Artificial Intelligence has become one of the main focuses of debate due to its supposedly large energy consumption. According to data from the AMETIC Observatory, training models like Llama 3 consumes as much electricity as more than 1,000 homes in a year. Furthermore, the process generates around 500 tons of CO₂, a carbon footprint equivalent to a round-trip flight from Madrid to New York taken 300 times.
The expansion of AI shows no signs of stopping. If the trend continues, data centers could consume as much energy as an entire country, such as Ireland, by 2026, according to the International Energy Agency (IEA). This raises serious questions about the sustainability of technological advances.
What does this increasing energy consumption mean for our future? Read on to discover the real impact of AI on the energy system.
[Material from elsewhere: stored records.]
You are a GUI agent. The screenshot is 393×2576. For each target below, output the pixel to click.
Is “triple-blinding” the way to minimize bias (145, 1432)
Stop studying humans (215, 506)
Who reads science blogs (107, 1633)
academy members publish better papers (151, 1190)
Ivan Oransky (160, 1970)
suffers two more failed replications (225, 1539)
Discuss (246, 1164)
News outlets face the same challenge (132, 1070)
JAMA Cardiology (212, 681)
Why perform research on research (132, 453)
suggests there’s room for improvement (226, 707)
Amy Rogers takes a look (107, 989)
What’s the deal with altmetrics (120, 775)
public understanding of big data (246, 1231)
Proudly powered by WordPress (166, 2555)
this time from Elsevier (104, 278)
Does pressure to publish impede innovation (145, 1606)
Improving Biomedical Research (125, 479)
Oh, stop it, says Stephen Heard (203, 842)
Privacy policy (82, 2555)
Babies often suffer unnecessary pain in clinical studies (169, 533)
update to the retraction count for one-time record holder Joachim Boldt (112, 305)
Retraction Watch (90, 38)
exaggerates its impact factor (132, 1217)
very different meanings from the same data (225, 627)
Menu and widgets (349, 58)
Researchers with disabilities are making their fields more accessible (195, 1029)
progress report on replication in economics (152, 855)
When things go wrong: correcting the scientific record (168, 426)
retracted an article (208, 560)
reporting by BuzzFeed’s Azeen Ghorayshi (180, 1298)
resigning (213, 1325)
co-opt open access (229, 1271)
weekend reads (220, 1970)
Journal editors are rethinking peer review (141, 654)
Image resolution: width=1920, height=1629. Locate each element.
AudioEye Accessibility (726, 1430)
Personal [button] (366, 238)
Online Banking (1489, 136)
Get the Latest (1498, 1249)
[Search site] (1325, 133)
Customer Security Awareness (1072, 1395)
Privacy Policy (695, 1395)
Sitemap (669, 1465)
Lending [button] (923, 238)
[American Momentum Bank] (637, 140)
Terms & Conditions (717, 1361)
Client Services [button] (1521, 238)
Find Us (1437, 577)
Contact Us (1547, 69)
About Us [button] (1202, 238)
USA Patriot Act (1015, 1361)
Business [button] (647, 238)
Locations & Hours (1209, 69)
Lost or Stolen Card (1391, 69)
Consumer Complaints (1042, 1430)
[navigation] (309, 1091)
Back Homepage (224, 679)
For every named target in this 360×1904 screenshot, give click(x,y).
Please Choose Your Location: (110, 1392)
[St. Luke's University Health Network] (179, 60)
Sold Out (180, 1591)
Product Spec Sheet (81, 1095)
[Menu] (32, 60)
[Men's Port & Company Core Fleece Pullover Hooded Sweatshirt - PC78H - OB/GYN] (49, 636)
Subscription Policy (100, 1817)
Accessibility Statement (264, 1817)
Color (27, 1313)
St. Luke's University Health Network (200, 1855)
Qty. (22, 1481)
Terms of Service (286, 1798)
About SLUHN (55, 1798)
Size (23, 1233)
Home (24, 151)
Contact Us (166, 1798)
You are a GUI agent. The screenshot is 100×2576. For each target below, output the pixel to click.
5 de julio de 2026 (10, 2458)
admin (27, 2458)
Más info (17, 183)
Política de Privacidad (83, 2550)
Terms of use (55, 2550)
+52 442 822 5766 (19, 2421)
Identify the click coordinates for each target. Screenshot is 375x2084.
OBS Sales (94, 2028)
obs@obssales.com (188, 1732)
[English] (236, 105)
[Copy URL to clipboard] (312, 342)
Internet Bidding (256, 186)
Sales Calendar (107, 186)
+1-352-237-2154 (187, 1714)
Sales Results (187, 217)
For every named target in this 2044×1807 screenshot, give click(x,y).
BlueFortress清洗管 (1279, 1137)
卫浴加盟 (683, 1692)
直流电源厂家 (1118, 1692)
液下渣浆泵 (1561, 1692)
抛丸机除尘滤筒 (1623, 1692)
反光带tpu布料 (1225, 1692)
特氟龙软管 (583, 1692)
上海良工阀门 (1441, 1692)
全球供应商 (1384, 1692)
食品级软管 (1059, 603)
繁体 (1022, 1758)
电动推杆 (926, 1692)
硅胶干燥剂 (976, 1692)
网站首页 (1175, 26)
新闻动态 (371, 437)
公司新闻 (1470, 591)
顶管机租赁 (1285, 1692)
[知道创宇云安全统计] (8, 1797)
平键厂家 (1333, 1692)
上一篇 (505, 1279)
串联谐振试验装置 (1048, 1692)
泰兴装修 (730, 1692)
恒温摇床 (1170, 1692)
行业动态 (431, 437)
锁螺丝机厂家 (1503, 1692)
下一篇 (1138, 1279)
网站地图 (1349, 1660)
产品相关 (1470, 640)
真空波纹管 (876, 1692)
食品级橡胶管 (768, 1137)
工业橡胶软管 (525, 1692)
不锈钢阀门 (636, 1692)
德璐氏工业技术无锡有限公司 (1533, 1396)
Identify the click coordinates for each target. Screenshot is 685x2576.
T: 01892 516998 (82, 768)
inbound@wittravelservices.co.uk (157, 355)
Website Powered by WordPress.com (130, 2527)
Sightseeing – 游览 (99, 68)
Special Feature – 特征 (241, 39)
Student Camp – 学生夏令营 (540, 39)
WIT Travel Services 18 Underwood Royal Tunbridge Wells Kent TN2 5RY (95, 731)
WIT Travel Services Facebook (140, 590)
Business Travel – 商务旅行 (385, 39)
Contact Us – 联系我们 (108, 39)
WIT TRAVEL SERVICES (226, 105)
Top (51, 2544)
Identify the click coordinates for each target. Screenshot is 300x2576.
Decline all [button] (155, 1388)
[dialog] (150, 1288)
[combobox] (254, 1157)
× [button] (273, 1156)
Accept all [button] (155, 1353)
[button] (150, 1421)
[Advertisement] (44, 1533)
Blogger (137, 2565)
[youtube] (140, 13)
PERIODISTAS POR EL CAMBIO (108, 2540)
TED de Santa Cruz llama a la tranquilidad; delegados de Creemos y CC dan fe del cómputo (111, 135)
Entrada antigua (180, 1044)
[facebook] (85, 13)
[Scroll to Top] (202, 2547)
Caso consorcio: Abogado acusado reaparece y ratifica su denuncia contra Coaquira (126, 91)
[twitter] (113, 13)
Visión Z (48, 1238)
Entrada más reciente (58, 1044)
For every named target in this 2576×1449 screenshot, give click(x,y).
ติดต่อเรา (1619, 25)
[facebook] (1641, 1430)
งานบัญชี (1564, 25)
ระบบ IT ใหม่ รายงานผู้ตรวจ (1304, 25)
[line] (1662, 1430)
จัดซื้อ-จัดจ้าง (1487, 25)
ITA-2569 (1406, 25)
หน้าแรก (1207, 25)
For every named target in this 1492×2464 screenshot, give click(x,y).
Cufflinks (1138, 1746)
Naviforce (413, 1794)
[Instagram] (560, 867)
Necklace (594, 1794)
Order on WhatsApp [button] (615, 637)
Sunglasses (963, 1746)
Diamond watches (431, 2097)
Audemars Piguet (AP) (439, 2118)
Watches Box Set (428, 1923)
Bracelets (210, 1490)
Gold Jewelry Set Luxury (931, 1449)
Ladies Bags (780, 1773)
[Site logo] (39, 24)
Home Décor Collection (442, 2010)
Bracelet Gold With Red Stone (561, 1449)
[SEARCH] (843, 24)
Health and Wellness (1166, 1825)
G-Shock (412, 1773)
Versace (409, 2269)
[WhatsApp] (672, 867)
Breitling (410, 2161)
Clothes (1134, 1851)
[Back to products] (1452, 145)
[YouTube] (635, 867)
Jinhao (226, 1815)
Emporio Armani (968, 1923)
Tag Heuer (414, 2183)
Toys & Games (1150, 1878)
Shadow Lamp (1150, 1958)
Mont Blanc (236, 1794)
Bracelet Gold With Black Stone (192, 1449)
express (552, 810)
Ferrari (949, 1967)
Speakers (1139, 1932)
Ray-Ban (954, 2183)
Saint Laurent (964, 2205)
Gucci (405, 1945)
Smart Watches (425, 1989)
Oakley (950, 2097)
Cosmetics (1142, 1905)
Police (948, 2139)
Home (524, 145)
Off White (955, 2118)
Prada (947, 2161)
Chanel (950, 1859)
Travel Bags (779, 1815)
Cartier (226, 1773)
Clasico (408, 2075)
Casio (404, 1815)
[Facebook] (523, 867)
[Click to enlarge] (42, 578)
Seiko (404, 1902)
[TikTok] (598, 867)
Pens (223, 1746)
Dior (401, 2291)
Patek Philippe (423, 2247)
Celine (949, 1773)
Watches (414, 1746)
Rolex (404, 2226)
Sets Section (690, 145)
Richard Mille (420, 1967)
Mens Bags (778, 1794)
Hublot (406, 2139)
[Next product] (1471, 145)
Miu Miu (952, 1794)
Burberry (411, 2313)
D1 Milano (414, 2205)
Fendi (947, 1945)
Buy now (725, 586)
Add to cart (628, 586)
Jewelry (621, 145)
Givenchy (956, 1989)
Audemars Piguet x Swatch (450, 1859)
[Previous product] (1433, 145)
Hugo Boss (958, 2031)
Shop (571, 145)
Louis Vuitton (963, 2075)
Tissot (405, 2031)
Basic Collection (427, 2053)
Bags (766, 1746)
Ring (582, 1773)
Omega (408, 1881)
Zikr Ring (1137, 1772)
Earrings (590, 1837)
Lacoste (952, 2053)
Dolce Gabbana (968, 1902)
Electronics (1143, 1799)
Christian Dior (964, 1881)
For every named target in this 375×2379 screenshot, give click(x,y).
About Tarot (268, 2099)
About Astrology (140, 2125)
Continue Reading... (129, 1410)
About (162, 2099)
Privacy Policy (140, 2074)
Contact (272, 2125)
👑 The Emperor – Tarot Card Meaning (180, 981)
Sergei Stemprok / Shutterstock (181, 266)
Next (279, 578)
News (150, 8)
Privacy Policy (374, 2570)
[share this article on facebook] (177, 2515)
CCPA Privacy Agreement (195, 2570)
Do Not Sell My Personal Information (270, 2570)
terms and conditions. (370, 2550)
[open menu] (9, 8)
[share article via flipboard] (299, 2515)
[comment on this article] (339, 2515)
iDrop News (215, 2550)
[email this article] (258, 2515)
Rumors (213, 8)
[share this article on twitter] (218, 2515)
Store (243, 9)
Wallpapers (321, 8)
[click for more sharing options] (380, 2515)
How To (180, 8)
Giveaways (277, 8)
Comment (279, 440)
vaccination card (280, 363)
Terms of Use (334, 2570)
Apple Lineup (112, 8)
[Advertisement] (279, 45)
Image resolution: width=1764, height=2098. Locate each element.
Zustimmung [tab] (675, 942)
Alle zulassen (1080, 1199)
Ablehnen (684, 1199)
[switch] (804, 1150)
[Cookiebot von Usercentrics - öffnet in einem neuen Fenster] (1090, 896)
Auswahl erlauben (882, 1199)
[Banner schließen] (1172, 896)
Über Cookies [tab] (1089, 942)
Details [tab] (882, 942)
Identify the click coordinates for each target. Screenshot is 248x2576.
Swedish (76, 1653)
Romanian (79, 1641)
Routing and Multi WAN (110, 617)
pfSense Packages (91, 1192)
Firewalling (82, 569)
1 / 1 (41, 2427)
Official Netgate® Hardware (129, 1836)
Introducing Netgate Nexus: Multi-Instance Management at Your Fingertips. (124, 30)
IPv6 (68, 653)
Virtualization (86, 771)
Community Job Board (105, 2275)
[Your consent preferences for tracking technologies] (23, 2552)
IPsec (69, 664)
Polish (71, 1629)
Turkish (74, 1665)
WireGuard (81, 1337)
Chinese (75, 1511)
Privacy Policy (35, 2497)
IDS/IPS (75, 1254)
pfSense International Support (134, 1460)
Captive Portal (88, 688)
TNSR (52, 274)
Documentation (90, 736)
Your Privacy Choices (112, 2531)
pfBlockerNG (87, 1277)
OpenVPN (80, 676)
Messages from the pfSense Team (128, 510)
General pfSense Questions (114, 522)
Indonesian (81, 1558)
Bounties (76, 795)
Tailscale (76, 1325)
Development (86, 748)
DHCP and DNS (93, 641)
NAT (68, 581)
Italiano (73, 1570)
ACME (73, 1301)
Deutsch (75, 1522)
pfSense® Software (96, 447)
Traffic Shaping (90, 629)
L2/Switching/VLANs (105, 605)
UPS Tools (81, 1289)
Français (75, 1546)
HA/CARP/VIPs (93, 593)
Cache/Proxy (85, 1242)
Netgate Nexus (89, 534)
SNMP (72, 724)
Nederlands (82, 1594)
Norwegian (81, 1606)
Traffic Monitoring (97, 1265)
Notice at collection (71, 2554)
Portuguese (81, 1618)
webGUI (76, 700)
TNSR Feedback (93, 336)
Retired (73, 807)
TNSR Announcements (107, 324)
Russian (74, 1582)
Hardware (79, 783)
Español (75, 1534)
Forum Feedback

Why does Artificial Intelligence consume so much energy?
AI's enormous electricity consumption is no coincidence. There are several fundamental reasons:
Increasingly larger models: Each generation of AI has more parameters. GPT-2 had 1.5 billion parameters; GPT-4 exceeds 170 billion. This exponential growth requires more processing hours and greater computational resources.
Intensive training: Training an AI model can take weeks or months, using thousands of high-performance GPUs running 24/7.
Continuous operation: After training, models continue to consume energy to provide real-time answers, analysis, and predictions.
Supporting infrastructure: Data centers require not only computing power but also cooling, security, and redundancy, which further increases energy consumption.